During the period of French rule over the country a hundred years ago—legally supposed to be temporary, although the French had no intention of leaving—the nationalist politician Yusif al-Sawda pessimistically commented that “little Lebanon spells economic death; union with Syria, political death.”
It didn’t always look like he would be right, and he was hardly a prophet. For a few decades after Lebanese independence, Beirut — the glitzy financial capital of the eastern Mediterranean— seemed to demonstrate that “little Lebanon,” the geographically smallest country in mainland Asia, with sparse natural resources, a high rate of emigration going back decades before independence, a rugged topography, and constant conflicts with its neighbors to the south and east, was managing to pull itself into economic modernity. Despite constant political rumblings, it looked like little Lebanon was a success story.
When most people today think of Lebanon, they think of the fifteen-year-long civil war. Occasionally they think of the 2005 expulsion of Syrian troops from the country, or the 2006 war with Israel. Sometimes, real history nerds will think of 1958, when the US Marines and Lebanese right briefly fought with Arabists in the Lebanese government. It’s always seen as about the wars, though.
It is important to underline that Lebanon has seen economic troughs and banks collapsing before, and has somehow survived. Another Yusif, Yusif Baydas, opened Intra Bank in 1951. By 1966, due in part to Baydas’s politicking, the bank had problematic control over the Lebanese economy and the Lebanese currency market. Although his mother was from Beirut, he had been born in Palestine and had been granted Palestinian citizenship in 1925 by the British Mandate. During 1948 War, he and his pregnant wife fled to Beirut, his mother’s city. As we have seen, he prospered beyond imagining and by the mid-1960s, as much as 17% of bank deposits in Lebanon, and nearly 40% of deposits at Lebanese banks, were with Intra. Intra also made Beirut look like a safe investment destination for international investors, taking advantage of their jitteriness at the path Nasserist Egypt was taking. Air Liban, the Casino, and Beirut Port were under Intra’s control.

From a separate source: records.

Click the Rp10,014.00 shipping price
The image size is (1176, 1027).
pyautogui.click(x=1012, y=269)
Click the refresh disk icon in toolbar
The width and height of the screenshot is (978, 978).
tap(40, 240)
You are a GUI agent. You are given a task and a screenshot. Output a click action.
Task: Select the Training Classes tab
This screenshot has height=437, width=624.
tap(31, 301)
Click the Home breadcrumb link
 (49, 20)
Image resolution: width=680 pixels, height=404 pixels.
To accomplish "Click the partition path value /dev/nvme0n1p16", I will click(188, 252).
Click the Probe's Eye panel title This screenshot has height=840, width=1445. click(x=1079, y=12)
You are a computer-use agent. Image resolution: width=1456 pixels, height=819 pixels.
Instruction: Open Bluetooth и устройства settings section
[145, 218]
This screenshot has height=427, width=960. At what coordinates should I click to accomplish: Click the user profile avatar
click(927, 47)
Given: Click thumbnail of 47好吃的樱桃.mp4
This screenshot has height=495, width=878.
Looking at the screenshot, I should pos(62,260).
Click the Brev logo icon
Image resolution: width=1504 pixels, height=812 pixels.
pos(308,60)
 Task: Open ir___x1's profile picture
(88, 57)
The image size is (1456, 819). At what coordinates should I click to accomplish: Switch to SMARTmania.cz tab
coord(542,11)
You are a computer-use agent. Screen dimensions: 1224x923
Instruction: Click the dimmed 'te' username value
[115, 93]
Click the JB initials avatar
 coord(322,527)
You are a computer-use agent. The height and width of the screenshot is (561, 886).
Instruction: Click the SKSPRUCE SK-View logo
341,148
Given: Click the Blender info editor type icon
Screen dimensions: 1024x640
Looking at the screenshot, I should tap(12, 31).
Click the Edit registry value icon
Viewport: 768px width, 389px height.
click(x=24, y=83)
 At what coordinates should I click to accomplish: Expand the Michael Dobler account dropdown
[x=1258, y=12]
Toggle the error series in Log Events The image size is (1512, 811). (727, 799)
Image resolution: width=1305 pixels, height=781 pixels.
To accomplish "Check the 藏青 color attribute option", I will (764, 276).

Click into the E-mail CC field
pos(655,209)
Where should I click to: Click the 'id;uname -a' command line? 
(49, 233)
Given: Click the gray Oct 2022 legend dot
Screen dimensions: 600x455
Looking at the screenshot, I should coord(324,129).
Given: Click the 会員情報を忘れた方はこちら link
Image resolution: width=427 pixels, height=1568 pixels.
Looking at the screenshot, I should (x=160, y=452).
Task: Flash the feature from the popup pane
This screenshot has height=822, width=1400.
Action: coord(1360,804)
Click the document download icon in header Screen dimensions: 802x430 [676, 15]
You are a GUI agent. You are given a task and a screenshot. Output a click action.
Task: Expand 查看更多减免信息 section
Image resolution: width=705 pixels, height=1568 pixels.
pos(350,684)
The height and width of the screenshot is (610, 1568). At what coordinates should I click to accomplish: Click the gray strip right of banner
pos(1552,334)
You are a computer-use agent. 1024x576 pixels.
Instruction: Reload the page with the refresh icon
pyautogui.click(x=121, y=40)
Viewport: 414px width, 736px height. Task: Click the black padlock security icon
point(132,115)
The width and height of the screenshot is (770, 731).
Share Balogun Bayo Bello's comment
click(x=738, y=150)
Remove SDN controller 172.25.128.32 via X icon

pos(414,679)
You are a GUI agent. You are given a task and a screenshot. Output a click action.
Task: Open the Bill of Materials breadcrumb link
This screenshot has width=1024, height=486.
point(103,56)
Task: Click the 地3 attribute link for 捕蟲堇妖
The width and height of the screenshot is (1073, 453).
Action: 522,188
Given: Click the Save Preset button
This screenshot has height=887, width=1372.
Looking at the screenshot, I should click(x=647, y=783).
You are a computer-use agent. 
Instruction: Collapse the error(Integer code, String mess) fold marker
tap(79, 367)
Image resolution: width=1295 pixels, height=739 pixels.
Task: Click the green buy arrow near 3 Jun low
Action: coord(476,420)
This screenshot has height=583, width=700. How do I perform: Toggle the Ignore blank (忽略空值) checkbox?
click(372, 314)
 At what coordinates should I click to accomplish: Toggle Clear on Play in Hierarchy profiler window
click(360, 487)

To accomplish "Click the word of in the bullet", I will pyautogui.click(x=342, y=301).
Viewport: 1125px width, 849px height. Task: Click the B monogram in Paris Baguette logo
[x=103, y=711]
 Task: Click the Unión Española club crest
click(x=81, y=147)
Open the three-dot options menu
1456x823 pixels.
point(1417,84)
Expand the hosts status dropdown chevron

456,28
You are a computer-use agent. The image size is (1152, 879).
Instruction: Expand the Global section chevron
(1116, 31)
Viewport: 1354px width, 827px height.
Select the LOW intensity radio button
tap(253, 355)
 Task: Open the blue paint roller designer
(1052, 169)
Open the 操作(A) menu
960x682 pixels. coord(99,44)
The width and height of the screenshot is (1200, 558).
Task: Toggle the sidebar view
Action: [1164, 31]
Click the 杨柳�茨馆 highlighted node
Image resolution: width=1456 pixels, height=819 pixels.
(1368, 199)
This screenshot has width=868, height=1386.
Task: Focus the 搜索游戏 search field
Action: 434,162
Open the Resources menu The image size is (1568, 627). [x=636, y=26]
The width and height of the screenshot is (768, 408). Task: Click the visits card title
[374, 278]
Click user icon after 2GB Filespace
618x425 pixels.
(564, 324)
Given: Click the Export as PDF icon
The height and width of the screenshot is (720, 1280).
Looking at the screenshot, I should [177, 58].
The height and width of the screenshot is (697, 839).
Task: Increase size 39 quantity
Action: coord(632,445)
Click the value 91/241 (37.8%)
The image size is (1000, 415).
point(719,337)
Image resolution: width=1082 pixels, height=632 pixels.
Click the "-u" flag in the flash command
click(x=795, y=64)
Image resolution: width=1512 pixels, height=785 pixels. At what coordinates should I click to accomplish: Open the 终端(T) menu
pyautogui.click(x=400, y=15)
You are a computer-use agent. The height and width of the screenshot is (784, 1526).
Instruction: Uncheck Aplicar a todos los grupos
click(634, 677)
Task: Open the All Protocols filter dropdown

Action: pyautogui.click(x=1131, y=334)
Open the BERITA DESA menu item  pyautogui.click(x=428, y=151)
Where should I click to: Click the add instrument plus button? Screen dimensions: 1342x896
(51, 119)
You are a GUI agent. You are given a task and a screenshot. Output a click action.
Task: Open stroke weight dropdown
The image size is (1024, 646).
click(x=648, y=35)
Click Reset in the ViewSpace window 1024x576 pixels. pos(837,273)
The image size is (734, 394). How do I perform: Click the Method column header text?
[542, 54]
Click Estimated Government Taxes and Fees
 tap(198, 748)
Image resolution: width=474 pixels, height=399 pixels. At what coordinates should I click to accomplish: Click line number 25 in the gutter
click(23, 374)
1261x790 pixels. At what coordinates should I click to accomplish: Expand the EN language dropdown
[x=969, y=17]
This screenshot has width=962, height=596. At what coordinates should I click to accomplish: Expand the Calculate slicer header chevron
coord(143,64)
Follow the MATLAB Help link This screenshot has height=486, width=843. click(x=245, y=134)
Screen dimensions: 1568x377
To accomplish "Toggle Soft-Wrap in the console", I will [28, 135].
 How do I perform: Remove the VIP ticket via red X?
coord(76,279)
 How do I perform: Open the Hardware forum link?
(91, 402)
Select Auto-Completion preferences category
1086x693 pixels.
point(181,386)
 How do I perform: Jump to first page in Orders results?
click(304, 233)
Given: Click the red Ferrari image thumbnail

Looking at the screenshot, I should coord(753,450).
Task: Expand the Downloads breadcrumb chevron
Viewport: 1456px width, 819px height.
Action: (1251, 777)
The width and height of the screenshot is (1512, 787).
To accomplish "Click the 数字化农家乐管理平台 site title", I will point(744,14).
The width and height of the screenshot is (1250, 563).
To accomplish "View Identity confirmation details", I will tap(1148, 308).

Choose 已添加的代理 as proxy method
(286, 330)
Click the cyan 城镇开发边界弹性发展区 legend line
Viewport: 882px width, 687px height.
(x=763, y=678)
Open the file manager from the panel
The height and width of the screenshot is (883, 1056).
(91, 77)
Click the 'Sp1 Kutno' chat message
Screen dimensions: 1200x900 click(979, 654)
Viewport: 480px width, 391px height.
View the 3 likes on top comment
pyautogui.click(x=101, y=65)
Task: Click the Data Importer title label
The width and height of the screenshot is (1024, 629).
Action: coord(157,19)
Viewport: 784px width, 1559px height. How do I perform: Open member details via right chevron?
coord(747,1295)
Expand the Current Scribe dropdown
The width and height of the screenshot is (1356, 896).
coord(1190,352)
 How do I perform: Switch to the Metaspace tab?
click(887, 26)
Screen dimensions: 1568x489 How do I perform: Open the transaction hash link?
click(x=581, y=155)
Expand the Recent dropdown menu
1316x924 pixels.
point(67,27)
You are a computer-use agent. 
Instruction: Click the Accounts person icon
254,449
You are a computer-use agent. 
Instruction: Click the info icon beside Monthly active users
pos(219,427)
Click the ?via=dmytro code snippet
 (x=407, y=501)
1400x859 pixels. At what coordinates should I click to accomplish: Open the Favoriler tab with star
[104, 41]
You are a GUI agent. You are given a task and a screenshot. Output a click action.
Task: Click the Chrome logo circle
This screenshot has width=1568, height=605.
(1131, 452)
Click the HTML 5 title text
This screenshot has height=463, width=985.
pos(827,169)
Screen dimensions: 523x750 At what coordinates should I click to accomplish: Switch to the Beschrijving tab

In 1966, Intra suddenly collapsed. The causes were external; the US was forcing international currency markets to raise interest rates on the dollar. Baydas, who had put his eggs in the US dollar basket, was taken by surprise and found his bank had limited liquid assets. When worried depositors retrieved their money, Intra was left with nothing. The new Banque du Liban (BDL) had the power to prevent Intra’s collapse. But Baydas had antagonized many in the government with his relatively stringent policies on personal loans, and his ancestry was of concern to the deeply anti-Palestinian political establishment. His rivals, the Eddé brothers, were aligned with the elite. In the two years between Intra’s collapse and Baydas’s death, Baydas was convinced that the government prevented the BDL from rescuing him.
Photo of Souk Ayass, Beirut, in 1966 by Mounir Diab. H/t Wikimedia.
The damage was done, and investors had lost interest in Lebanon. The country’s economy, heavily dependent on finance, was left to stagnate after the shock caused by Intra’s collapse had dissipated.
Flash forward to June, 2020. Today, the Association of Lebanese Banks has joined alongside Banque du Liban head Riad Salameh in turning on the government. The BDL is trying to stabilize the exchange rate by throwing US dollars into the country. This time, though, the combination of the novel coronavirus and collapse means that little Lebanon may be facing a dire test. And without a strong public infrastructure, it certainly cannot handle a pandemic. The question is whether it can come back from catastrophe, as it did after 1966 and again after the Civil War in the 1990s. If so, recovery will depend heavily on the working class and the poor. Most Lebanese I know with means to leave the country have done so, moving to France, Armenia, Belgium, and the US.